4‐Amino‐4‐deoxy‐ l ‐arabinose in LPS of enterobacterial R‐mutants and its possible role for their polymyxin reactivity

The content of 4‐amino‐4‐deoxy‐ l ‐arabinopyranose ( l ‐Arap4N) and the phosphate substitution pattern of the LPS of various strains from Salmonella minnesota, Yersinia enterocolitica and Proteus mirabilis was determined by GC/MS, HPLC and 31 P‐NMR. These data allowed us to examine the possible role of these components for the polymyxin B‐binding capacity of LPS and for the minimal inhibiting concentration (MIC) and the minimal bactericidal concentration (MBC) of polymyxins B and E towards the respective R‐mutants.

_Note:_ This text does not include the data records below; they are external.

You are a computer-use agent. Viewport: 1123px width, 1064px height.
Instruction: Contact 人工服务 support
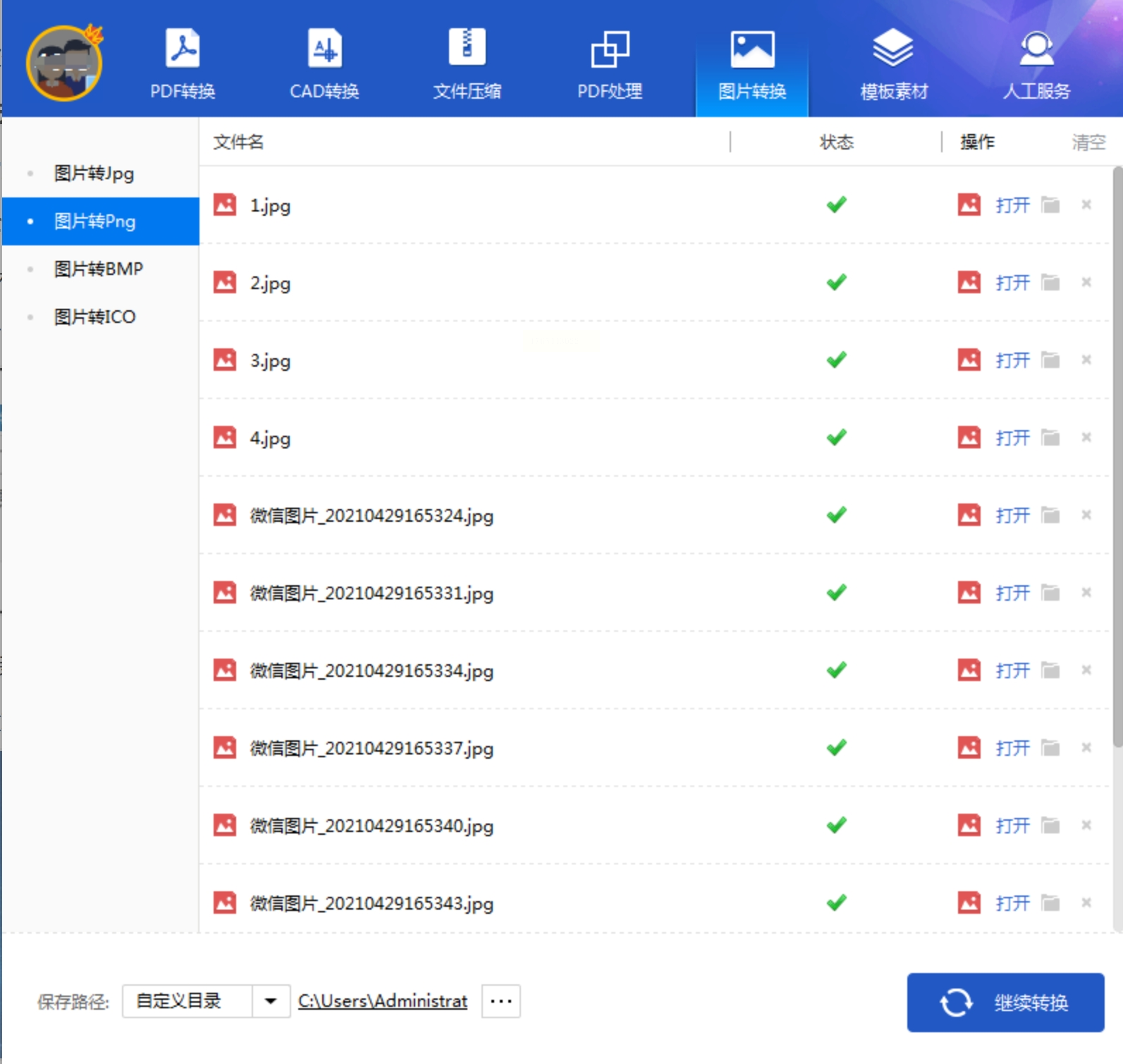[x=1036, y=63]
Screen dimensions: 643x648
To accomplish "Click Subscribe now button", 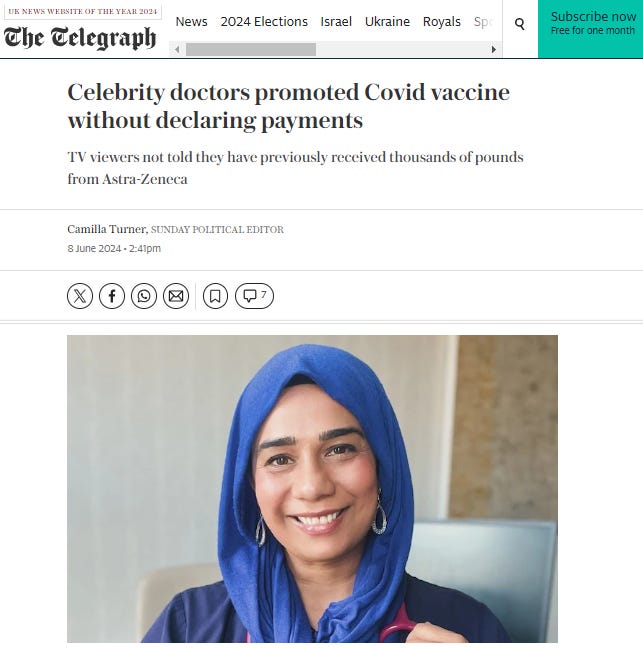I will (591, 29).
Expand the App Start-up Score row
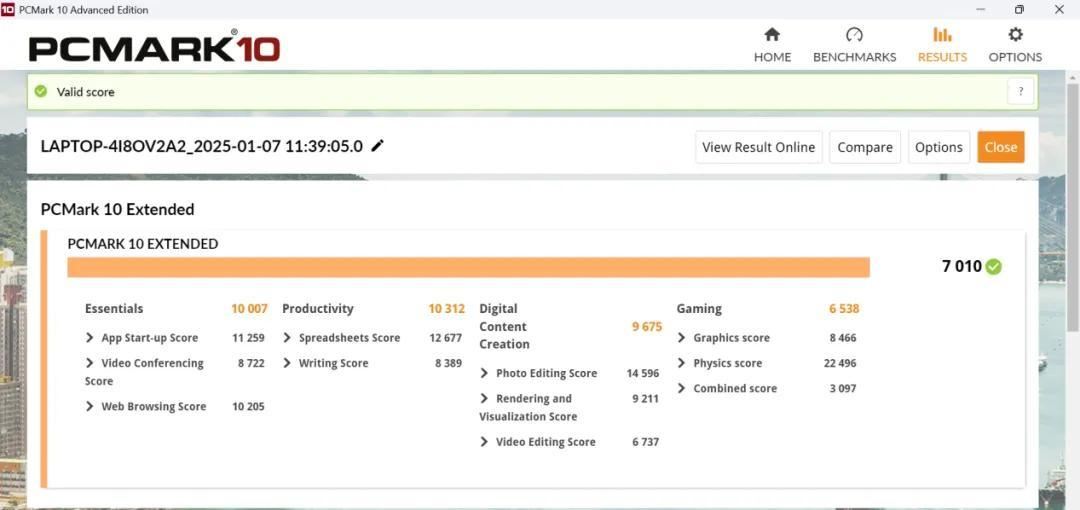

Contrary to other investigated Re‐, Rd‐ and Rc‐mutants of S. minnesota , strain R595 (Re‐mutant) showed about a 90% substitution of the ester‐linked phosphate‐group with l ‐Arap4N, whereas the l ‐Arap4N content of the other S. minnesota strains amounted to 17–25%. Neither the binding capacity of LPS to polymyxin B, determined by a bioassay, nor the MIC‐ and MBC‐values of the R‐mutants were significantly affected by this alteration. Similar results were obtained after using the temperature‐dependent changes in the l ‐Ara p4N‐content and phosphate substitution pattern of Y. enterocolitica 75R . In order to explore the relevant polymyxin B binding site, lipid A samples with or without substitution of their ester‐linked phosphate group were prepared and subjected to the polymyxin‐binding assay. The results obtained so far indicated that the inner core bound l ‐Arap4N, detected in all resistant strains investigated, may play a decisive role in the decreased binding of polymyxin B, responsible for the bacterial resistance towards polymyxin(s).